Mais au-delà de la course à la tech il y a un enjeu de marque, et pas des moindres. Créer de la préférence pour être présent dans notre quotidien, jusque dans notre langage.

 

 


Une tribune de Pierre NABHAN, co-fondateur de l’agence JOOSNABHAN


 

 

Langage de marque, saison deux

Il y a quelques années nous parlions du rôle clé des mots pour rendre une marque différente, reconnaissable et préférée. En bref, créer de la valeur. Rappelons-nous entre autres les fameux « Like, share, tag, poke… » de Facebook, ou encore « Volluto, Arpeggio, Roma… » de Nespresso.

Aujourd’hui un nouveau chapitre s’ouvre avec l’essor des assistants virtuels. Au-delà de leurs services et fonctionnalités sur-mesure, il y a une opportunité de créer de la préférence, avec les mots.
Nous n’en sommes qu’aux prémices, et pourtant on compte déjà des centaines de chatbots de marque plus ou moins efficaces et d’ici 2020, 75% des foyers américains devraient être équipés d’un assistant vocal (Sources 2017 – Gartner ; Edison Research). D’ores et déjà, pour 65% des utilisateurs, impossible de revenir à une vie sans assistant.

Afin d’émerger, c’est en grande partie aux mots que revient le pouvoir de différenciation et de valorisation des assistants qui nous entourent.

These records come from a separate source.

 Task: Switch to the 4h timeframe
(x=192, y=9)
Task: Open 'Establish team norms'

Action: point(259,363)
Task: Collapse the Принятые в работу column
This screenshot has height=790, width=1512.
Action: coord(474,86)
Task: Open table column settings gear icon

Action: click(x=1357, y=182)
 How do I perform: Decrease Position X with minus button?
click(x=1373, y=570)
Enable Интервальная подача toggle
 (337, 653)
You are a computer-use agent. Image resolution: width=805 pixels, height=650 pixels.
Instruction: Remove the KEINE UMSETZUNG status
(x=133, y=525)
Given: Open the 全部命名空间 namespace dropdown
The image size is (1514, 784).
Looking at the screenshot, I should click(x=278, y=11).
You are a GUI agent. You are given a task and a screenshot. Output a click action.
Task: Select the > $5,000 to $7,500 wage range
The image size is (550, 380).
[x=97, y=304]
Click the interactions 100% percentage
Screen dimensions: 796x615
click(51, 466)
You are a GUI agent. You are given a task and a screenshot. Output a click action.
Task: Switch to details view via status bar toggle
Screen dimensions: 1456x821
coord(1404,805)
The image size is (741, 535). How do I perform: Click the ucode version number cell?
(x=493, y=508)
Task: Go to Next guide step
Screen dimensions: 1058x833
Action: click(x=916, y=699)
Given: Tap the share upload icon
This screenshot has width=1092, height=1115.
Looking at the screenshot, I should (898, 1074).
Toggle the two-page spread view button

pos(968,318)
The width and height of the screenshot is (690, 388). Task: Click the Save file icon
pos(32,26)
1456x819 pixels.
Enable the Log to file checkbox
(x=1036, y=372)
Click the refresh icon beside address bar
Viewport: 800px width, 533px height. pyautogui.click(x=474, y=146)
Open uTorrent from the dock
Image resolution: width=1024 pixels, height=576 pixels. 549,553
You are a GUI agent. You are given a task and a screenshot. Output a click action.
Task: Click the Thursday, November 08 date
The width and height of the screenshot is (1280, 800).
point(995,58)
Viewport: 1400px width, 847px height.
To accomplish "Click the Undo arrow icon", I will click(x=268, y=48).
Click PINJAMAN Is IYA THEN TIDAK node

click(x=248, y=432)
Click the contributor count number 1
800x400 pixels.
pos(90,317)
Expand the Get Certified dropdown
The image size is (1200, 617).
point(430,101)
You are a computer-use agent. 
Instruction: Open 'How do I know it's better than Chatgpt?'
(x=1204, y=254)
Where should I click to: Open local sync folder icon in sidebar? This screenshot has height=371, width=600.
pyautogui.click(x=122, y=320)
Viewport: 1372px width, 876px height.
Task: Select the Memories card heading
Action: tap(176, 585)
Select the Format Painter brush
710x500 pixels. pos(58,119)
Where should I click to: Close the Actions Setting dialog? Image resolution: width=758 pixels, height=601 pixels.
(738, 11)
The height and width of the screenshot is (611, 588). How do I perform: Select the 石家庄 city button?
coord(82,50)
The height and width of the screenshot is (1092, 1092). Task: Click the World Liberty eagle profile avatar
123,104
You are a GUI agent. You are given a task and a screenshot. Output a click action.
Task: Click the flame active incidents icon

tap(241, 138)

Des mots, ciment de l’expérience utilisateur et au fondement de l’identité de ces assistants : Avec un nom (Alexa, Siri, Cortana…), une personnalité, un ton, des injonctions (Dis Siri, Hey Google…), des réponses inattendues, des histoires…

A priori une simple poignée de consonnes et de voyelles, mais comme toujours, l’arbre qui cache la forêt de la guerre des marques.

 

Des personnalités qui demandent à être connues

Un assistant virtuel c’est une marque avec sa propre identité. Et celle-ci est devenue indispensable à notre monde connecté.

A la question très générale « les assistants sont-ils utiles ? » plus besoin de faire d’étude : de l’information, au social, commercial ou divertissement… ils répondent à tous les besoins, data à l’appui, en proposant de nouveaux usages et expériences. Mais à utilité égale certaines marques ont d’ores et déjà compris qu’il fallait ajouter un supplément d’âme. De la marque à forte personnalité.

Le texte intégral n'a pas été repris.